Your instructions: Draw out every line with the word "computer" from the listing below.

Input material:
===

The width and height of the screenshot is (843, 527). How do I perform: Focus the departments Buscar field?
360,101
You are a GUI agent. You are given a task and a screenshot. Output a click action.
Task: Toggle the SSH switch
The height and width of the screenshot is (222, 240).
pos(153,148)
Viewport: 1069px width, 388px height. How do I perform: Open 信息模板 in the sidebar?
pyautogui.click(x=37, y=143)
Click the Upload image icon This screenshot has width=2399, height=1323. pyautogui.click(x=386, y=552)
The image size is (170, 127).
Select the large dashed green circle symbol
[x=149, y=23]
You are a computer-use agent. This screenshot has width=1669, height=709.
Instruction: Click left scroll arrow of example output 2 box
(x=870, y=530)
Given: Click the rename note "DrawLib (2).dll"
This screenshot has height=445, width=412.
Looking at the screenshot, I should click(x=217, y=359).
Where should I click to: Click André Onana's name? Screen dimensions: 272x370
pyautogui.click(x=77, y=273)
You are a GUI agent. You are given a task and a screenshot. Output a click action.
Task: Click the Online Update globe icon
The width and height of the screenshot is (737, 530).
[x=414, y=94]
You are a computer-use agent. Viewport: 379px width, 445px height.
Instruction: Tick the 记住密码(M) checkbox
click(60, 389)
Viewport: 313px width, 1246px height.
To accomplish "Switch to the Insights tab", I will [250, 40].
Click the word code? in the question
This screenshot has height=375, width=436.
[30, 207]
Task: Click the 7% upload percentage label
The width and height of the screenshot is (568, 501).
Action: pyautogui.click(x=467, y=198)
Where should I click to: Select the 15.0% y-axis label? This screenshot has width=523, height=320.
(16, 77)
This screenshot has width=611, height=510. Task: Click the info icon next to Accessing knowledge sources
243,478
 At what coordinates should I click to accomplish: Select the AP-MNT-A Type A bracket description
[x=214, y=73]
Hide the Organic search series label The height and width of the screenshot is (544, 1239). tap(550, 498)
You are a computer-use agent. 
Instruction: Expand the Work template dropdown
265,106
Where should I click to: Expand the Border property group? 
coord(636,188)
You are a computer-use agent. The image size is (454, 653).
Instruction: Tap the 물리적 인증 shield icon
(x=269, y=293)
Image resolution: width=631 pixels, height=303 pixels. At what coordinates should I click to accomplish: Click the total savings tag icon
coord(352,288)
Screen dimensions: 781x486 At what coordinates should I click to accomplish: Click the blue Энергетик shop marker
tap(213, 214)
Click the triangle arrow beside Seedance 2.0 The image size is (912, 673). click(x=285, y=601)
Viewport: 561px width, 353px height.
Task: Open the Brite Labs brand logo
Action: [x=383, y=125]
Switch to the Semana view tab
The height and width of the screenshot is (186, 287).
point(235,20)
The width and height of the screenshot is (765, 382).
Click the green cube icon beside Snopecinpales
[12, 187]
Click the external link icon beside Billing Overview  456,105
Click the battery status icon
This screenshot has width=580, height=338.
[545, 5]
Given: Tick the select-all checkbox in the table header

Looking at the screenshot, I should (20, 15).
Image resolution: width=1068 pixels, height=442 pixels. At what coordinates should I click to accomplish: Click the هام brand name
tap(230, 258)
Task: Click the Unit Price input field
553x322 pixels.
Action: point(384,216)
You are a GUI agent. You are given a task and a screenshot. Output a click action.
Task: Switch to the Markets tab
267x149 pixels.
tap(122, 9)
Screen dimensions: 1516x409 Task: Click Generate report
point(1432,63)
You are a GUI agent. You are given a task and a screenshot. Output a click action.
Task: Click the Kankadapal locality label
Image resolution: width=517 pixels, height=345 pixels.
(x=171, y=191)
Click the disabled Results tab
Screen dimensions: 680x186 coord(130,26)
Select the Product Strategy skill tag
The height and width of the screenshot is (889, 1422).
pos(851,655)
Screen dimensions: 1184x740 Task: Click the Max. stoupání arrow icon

===

Response to the exercise:
You are a computer-use agent. This screenshot has width=1669, height=709.
You are a computer-use agent. Viewport: 379px width, 445px height.
You are a computer-use agent. 
You are a computer-use agent. The image size is (454, 653).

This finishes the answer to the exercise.